Entries with target coordinates:

────────────────────────────────────────

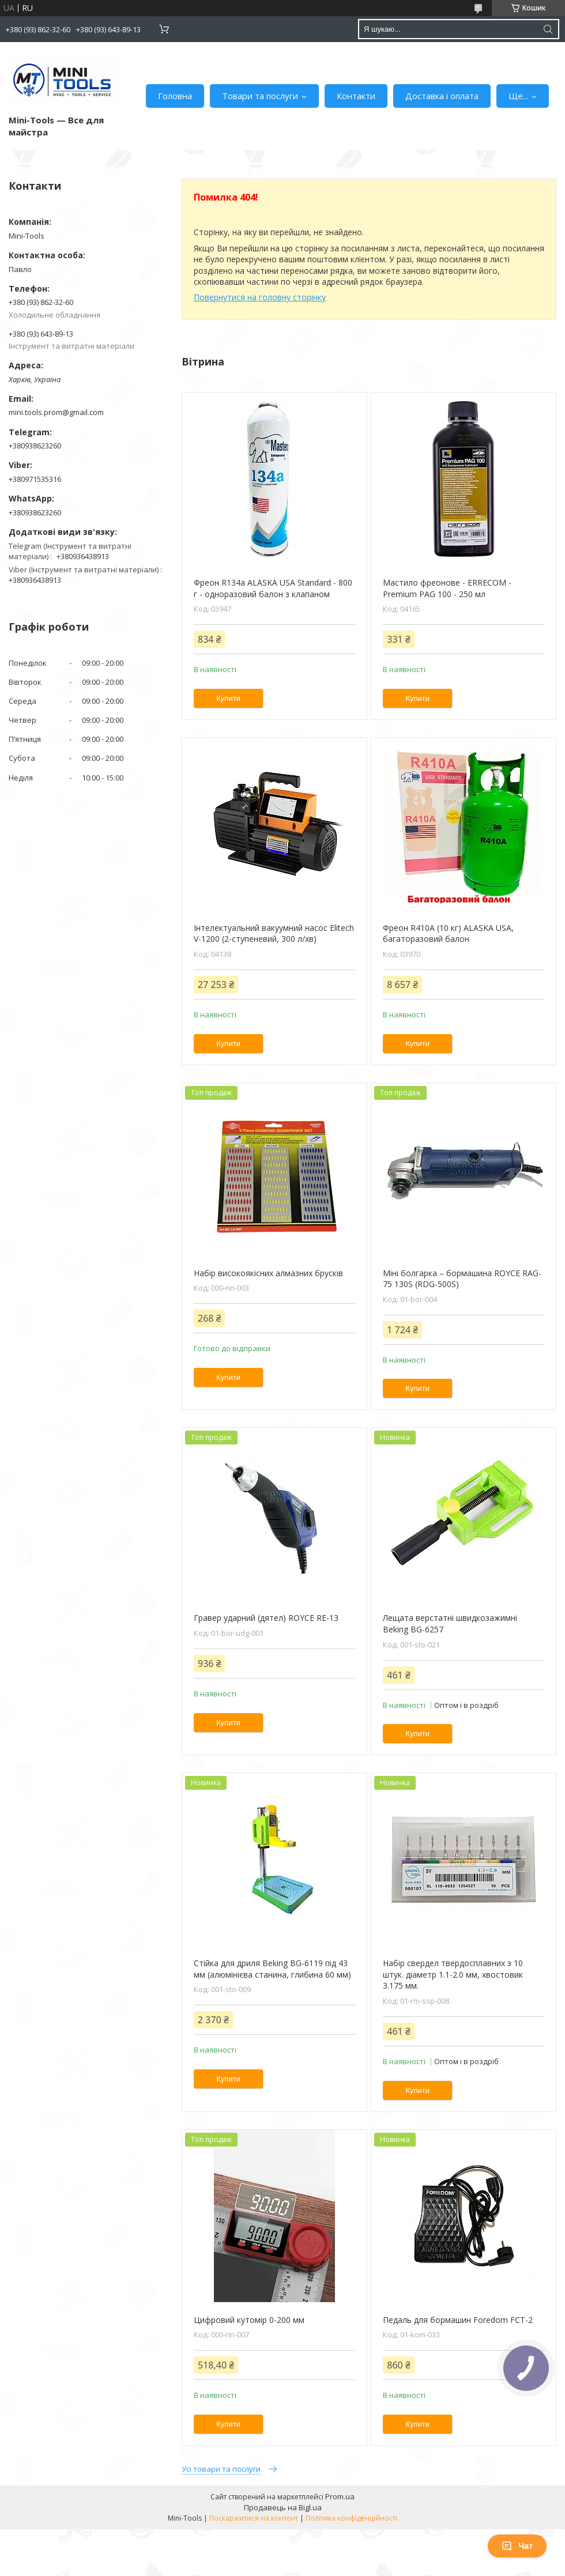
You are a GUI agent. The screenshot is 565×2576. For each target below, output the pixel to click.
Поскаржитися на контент (253, 2518)
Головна (175, 95)
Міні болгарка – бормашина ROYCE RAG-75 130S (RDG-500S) (462, 1279)
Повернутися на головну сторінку (260, 297)
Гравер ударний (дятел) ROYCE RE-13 (266, 1617)
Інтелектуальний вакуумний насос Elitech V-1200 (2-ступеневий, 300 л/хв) (274, 933)
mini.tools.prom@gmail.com (56, 412)
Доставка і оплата (442, 95)
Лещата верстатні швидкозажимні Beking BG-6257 (450, 1623)
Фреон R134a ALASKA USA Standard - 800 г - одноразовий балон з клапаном (273, 588)
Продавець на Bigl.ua (283, 2507)
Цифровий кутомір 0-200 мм (249, 2319)
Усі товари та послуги (221, 2469)
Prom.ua (340, 2496)
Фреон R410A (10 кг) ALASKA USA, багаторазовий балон (448, 933)
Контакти (356, 95)
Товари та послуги (260, 95)
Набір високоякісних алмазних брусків (268, 1273)
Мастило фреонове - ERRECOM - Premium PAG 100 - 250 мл (447, 588)
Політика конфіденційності (351, 2518)
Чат (517, 2546)
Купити (228, 698)
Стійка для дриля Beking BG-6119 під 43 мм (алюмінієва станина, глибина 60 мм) (272, 1969)
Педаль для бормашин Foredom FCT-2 (458, 2319)
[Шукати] (547, 29)
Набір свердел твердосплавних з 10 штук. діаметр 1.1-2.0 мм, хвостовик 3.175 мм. (453, 1974)
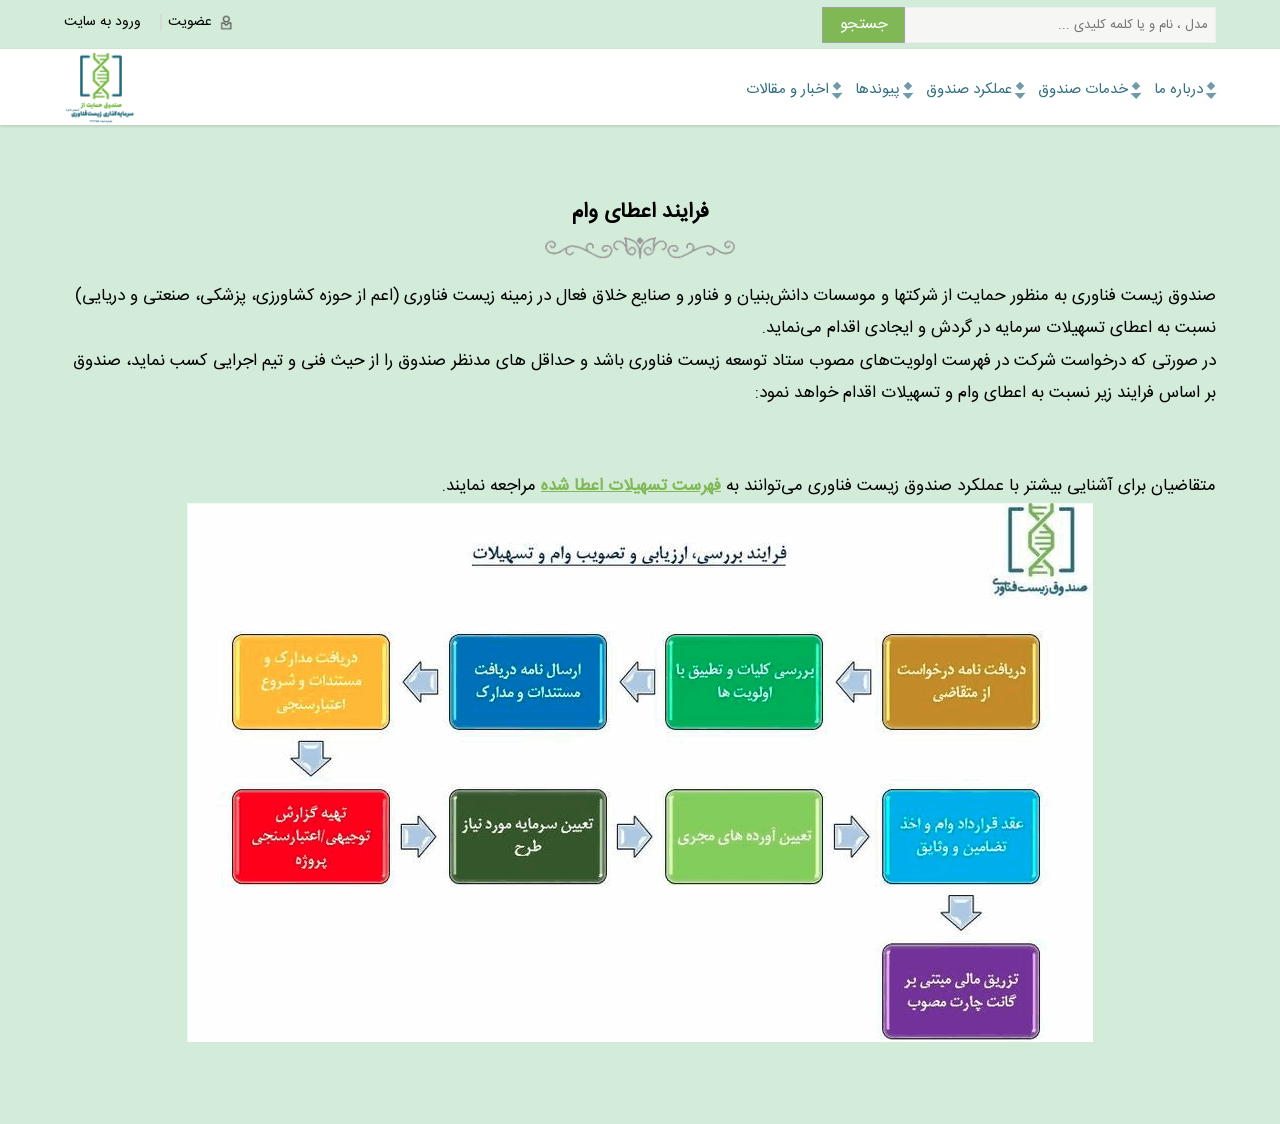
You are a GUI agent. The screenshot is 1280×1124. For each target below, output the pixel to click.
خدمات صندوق (1083, 89)
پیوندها (877, 89)
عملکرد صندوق (969, 89)
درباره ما (1178, 89)
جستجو (864, 24)
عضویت (190, 22)
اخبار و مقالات (787, 89)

────────────────────────────────────────

WORK TO BE COMPLETED: Can you write out all of the entries above line for line, without changing a character, and omit the pictures?

ANSWER TO THIS TASK:
You are a GUI agent. The screenshot is 565×2576. For each target below, output the pixel to click.
Поскаржитися на контент (253, 2518)
Головна (175, 95)
Міні болгарка – бормашина ROYCE RAG-75 130S (RDG-500S) (462, 1279)
Повернутися на головну сторінку (260, 297)
Гравер ударний (дятел) ROYCE RE-13 (266, 1617)
Інтелектуальний вакуумний насос Elitech V-1200 (2-ступеневий, 300 л/хв) (274, 933)
mini.tools.prom@gmail.com (56, 412)
Доставка і оплата (442, 95)
Лещата верстатні швидкозажимні Beking BG-6257 (450, 1623)
Фреон R134a ALASKA USA Standard - 800 г - одноразовий балон з клапаном (273, 588)
Продавець на Bigl.ua (283, 2507)
Цифровий кутомір 0-200 мм (249, 2319)
Усі товари та послуги (221, 2469)
Prom.ua (340, 2496)
Фреон R410A (10 кг) ALASKA USA, багаторазовий балон (448, 933)
Контакти (356, 95)
Товари та послуги (260, 95)
Набір високоякісних алмазних брусків (268, 1273)
Мастило фреонове - ERRECOM - Premium PAG 100 - 250 мл (447, 588)
Політика конфіденційності (351, 2518)
Чат (517, 2546)
Купити (228, 698)
Стійка для дриля Beking BG-6119 під 43 мм (алюмінієва станина, глибина 60 мм) (272, 1969)
Педаль для бормашин Foredom FCT-2 (458, 2319)
[Шукати] (547, 29)
Набір свердел твердосплавних з 10 штук. діаметр 1.1-2.0 мм, хвостовик 3.175 мм. (453, 1974)
You are a GUI agent. The screenshot is 1280×1124. For each target below, output the pixel to click.
خدمات صندوق (1083, 89)
پیوندها (877, 89)
عملکرد صندوق (969, 89)
درباره ما (1178, 89)
جستجو (864, 24)
عضویت (190, 22)
اخبار و مقالات (787, 89)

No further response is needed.